The very components of windows that IBM eschews are extremely valuable controls and visual indicators. That's why they are part of every existing windows program. The border indicates that the window is resizeable, and provides a means to resize it. The title bar provides a means to move the window, and when you have several programs running at once, provides the primary means of switching between applications. The "little boxes" are very important window management controls; they allow the user to quickly minimize or close the application to get to another. When you take away these elements, you take away valuable information, and very frequently used controls.

IBM's position on the "little boxes" is either pure arrogance or pure ignorance. The title bar standard exists to provides consistent access to these function across all applications. Suddenly, IBM concludes that this is a bad thing?

The basic problem with IBM's RealPhone is that IBM started out with the metaphor rather than the goal of optimizing the usefulness of the application. The most important aspect of a computer-based telephone application is not the ability to dial a phone number. You could simply provide a blank text box and a button labeled 'Dial' and have a more intuitive interface than RealPhone. The most important aspect of a telephone application is the ability to manage the names and numbers, part of which is retrieving a particular number quickly. IBM provided almost no administration functions in the application, not even the ability to edit an existing entry, nor the ability to search for a particular name. To do so would have "broken the visual metaphor". This is exactly the problem with applications based on real-world metaphors: they do not support functions that are not permissible in the real-world, but are not only feasible in computer applications, they are desirable. The task is to allow the user easy and rapid access to these information management functions. Unfortunately, RealPhone fails miserably in this regard.

Consider the process of assigning a name and telephone number to a speed dial position:

  1. Open the 'drawer'
  2. Type in name and number
  3. Click on the Add Name button
  4. Click on the Set Speed Dial button
  5. Click on the desired Speed Dial button
  6. Close the 'drawer'

Of course, this assumes the user somehow figured out this process, which can be difficult since RealPhone does not provide any instructions.

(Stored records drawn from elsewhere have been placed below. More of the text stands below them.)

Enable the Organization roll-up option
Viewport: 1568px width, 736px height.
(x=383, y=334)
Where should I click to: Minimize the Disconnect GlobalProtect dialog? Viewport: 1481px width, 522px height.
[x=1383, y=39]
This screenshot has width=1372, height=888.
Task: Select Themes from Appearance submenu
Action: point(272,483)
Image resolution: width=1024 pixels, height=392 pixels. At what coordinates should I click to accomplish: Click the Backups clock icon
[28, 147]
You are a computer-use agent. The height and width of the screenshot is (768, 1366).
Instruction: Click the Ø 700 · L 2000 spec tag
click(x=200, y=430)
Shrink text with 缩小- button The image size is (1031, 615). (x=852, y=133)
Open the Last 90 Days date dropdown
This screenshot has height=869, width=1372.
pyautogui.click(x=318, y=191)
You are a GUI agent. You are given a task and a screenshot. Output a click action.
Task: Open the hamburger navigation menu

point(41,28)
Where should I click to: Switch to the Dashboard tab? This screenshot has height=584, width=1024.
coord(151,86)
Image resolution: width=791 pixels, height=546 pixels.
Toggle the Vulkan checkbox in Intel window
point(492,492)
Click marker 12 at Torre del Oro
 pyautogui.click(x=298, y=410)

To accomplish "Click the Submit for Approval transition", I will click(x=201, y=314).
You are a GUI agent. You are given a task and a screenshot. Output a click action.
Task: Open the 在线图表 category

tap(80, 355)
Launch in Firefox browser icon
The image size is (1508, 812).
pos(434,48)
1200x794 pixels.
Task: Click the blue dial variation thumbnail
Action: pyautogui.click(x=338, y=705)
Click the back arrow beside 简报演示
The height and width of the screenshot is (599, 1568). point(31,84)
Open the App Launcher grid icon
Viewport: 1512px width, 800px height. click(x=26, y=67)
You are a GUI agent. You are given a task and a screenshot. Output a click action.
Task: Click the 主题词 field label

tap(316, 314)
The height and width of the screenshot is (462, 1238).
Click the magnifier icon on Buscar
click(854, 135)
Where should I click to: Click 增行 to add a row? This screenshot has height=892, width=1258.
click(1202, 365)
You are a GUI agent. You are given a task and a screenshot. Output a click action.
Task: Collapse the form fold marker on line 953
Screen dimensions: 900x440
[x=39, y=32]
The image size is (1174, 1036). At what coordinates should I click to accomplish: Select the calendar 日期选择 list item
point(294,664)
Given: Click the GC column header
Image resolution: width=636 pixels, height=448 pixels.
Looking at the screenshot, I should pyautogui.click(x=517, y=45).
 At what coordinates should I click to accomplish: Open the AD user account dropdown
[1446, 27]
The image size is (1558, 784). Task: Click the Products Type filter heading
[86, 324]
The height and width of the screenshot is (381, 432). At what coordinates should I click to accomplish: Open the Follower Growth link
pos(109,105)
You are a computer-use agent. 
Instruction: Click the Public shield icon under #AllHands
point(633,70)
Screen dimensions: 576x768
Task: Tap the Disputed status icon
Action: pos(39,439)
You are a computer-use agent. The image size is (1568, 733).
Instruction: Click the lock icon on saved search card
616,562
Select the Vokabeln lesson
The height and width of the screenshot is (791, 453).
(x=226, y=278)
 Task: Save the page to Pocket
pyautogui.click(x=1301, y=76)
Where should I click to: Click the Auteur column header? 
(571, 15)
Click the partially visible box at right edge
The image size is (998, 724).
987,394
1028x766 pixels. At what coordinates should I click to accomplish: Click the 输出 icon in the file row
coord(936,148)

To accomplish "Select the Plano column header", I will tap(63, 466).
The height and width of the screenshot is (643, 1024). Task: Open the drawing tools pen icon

If you made a typographical error while entering the name or typed a name longer than 15 characters (the display limit on the speed dial labels), you'll have to:

  1. Open the 'drawer'
  2. Scroll to the name in the list
  3. Click on the Delete button
  4. Type in the corrected name and number
  5. Click on the Add Name button
  6. Click on the Set Speed Dial button
  7. Click on the desired Speed Dial button
  8. Close the 'drawer'

Be careful not to hit the Enter key when entering a new name and number. While anyone experienced with other Windows-based applications would expect the Enter key to be an equivalent to clicking the Add Name button, Enter will begin dialing whatever number is selected in the list of numbers, not the number being typed. If the user did not select a number in the list, RealPhone selects the first number in the list, even if the number is not visible. RealPhone's designers must have felt that default command buttons were simply another distraction in Windows applications.

If you hit the Delete button by mistake, you'll have to re-enter the information; there's no confirmation message to prevent inadvertent deletions, and there's no means to Undo an accidental delete.

Beyond the inappropriate application of the metaphor, RealPhone is replete with interface design problems, violating nearly every aspect of proper interface design. We found it so poorly designed that we almost decided against including it in the Hall of Shame. IBM's hype of the design can only lead to further disdain for the phrase "easy to use", and we feel, embarrasses the entire interface design profession.